Step 2: Update the Helm Chart

To prepare for restoration:

Access the corresponding namespace in your environment
Modify the Helm chart to enable restoration by setting enabled to true in the following code:
- GitHub Link

Step 3: Configure Restoration Options

In your Helm values file, locate the restoration section and modify it as follows:

restore:
  enabled: true  # Set to true to enable restoration
  repoName: repo1 # Change to `repo2` if restoring from S3
  options:
    - --type=time
    - --target="2024-10-28 14:15:11-04"  # Specify your desired timestamp

Step 4: Run the Helm Upgrade Command

Execute the following Helm command to initiate the restoration:

helm upgrade --install
  --atomic master common-object-management-service
  --namespace <namespace>
  --repo https://bcgov.github.io/common-object-management-service
  --values ./.github/environments/values.<env>.yaml
  --set image.repository=ghcr.io/bcgov
  --set image.tag=sha-$(git rev-parse --short HEAD)
  --set route.host=coms-<env>-master.apps.silver.devops.gov.bc.ca
  --set postgres.name=postgres-master
  --timeout 15m --wait

Step 5: Trigger the Restoration

To finalize the restoration process, run the following command to annotate the OpenShift namespace:

oc annotate -n <namespace> postgrescluster postgres-master --overwrite postgres-operator.crunchydata.com/pgbackrest-restore="$(date)"

This will trigger the restore operation using the specified repository and options.

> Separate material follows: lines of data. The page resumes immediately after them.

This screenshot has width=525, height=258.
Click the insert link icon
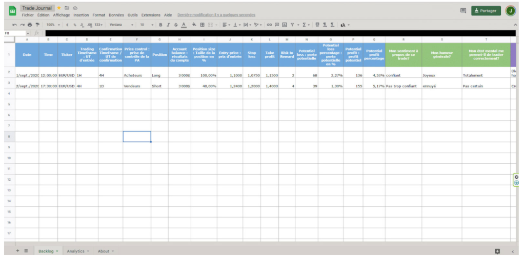coord(269,25)
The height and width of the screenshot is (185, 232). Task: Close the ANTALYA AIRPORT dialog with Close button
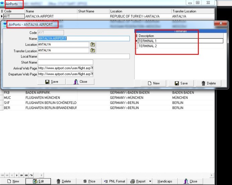80,82
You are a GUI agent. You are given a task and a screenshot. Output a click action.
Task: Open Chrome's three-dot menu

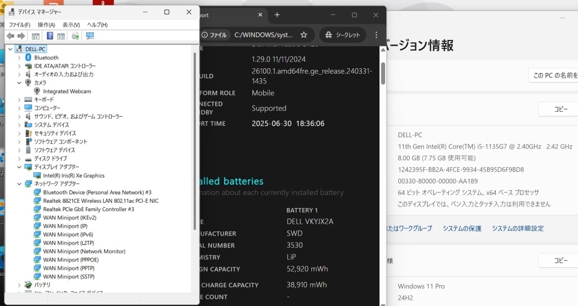point(376,35)
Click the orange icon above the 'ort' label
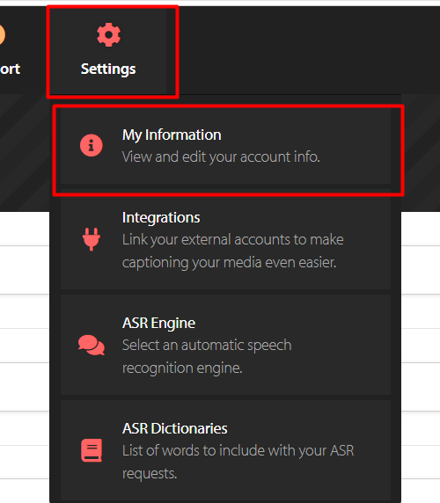This screenshot has width=440, height=503. point(2,34)
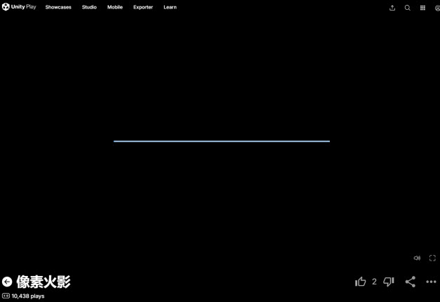Open the Exporter nav link
The image size is (440, 302).
click(x=143, y=7)
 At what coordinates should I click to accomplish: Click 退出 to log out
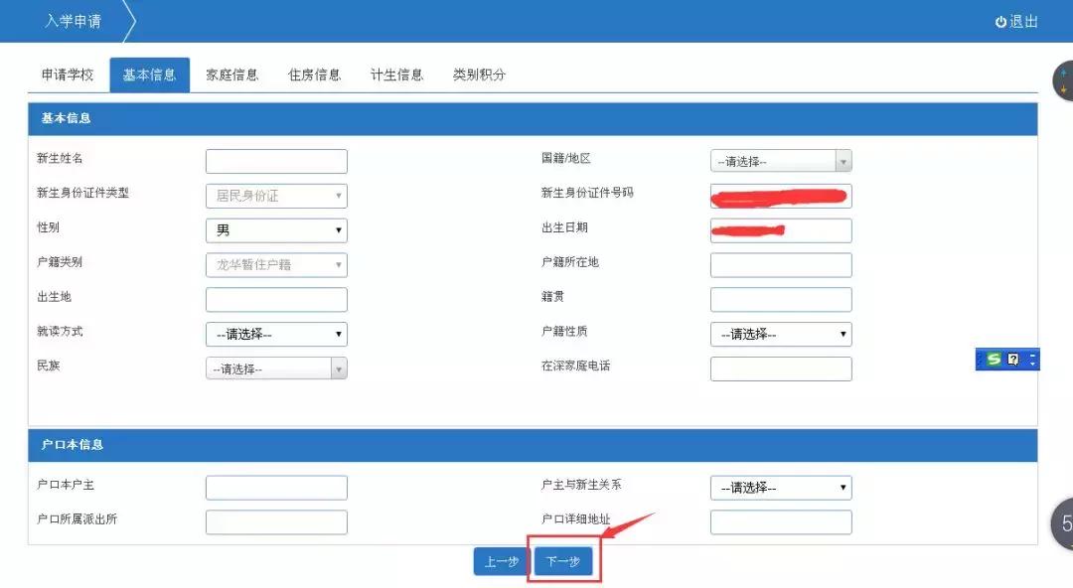click(1023, 23)
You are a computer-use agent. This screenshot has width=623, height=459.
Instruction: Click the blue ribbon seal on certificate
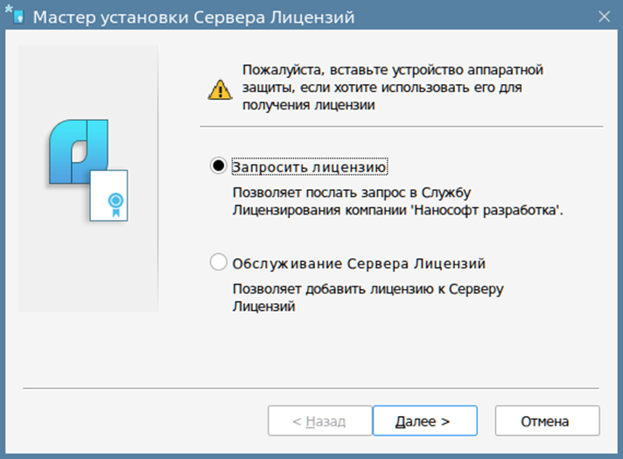[x=116, y=204]
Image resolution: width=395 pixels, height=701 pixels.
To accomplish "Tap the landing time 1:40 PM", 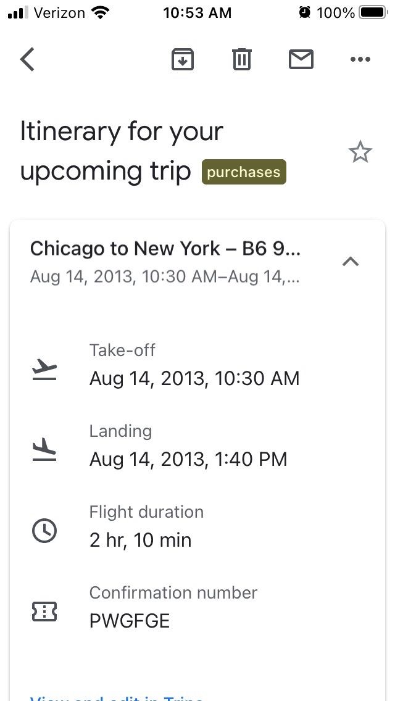I will tap(188, 459).
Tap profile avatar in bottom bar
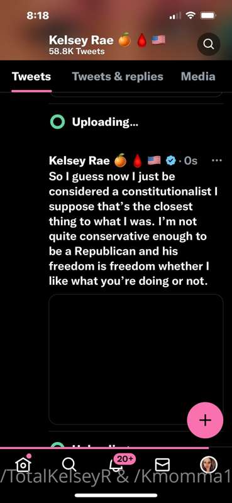The width and height of the screenshot is (232, 503). pos(209,464)
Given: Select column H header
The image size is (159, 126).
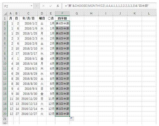Looking at the screenshot, I should point(91,14).
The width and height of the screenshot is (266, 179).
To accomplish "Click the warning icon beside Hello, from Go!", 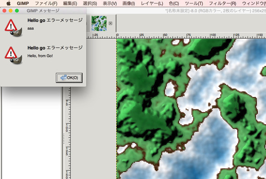I will [13, 56].
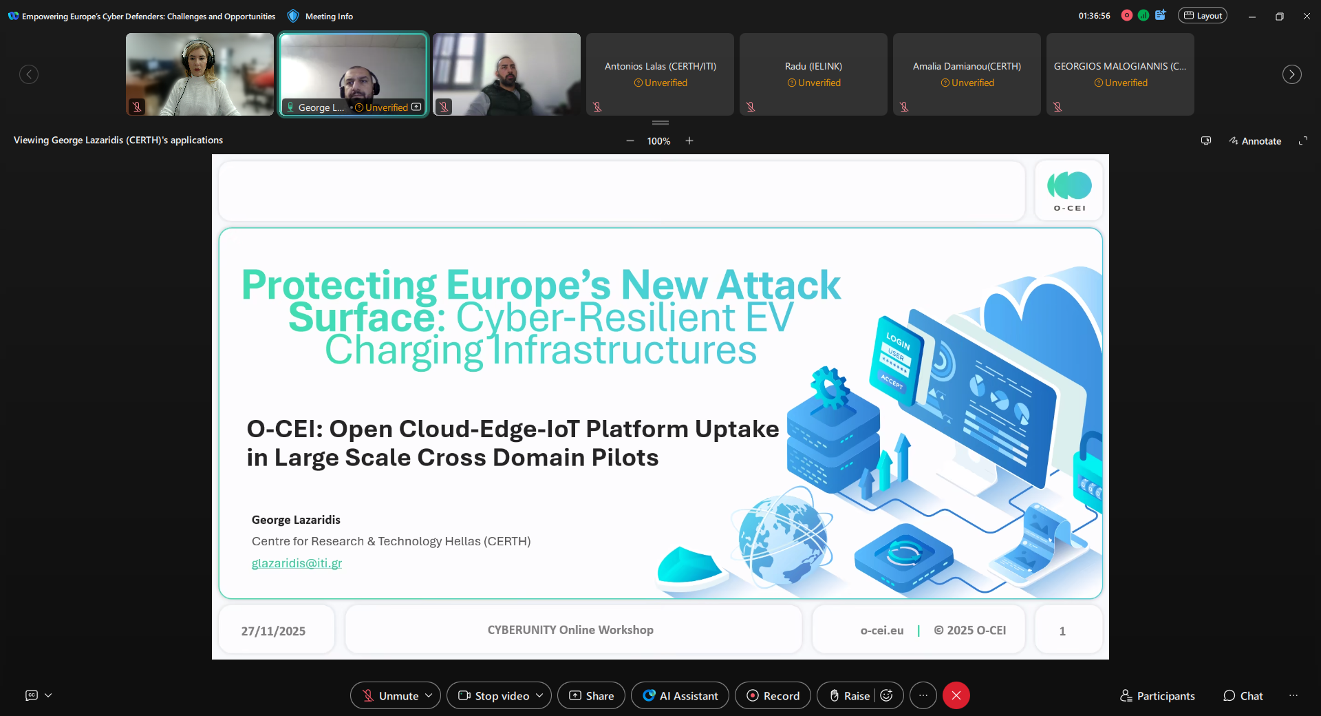
Task: Open the Chat panel
Action: [1243, 695]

Once the restore is complete, run Helm upgrade after setting restore enable to false in step 3

In some database restore scenarios, if the replica pod fails to start successfully, you can try adjusting the number of replicas in the Postgres-master YAML file.

Steps to Modify Replicas:

Set Replicas to 1:
- Update the replicas field in the Postgres-master configuration to 1. This allows the primary pod to run without the additional replicas.
```
spec:
  replicas: 1
```
Wait for Pods to Decommission:
- Monitor the status of the pods to ensure that the failed replicas are fully decommissioned.
Reset Replicas to Original Value:
- Once the failed pods have been removed, reset the replicas field back to its original value (e.g., 2 or 3).
```
spec:
  replicas: 2  # or 3, as needed
```

Following these steps can help mitigate issues during the recovery process and ensure the primary database instance is operational.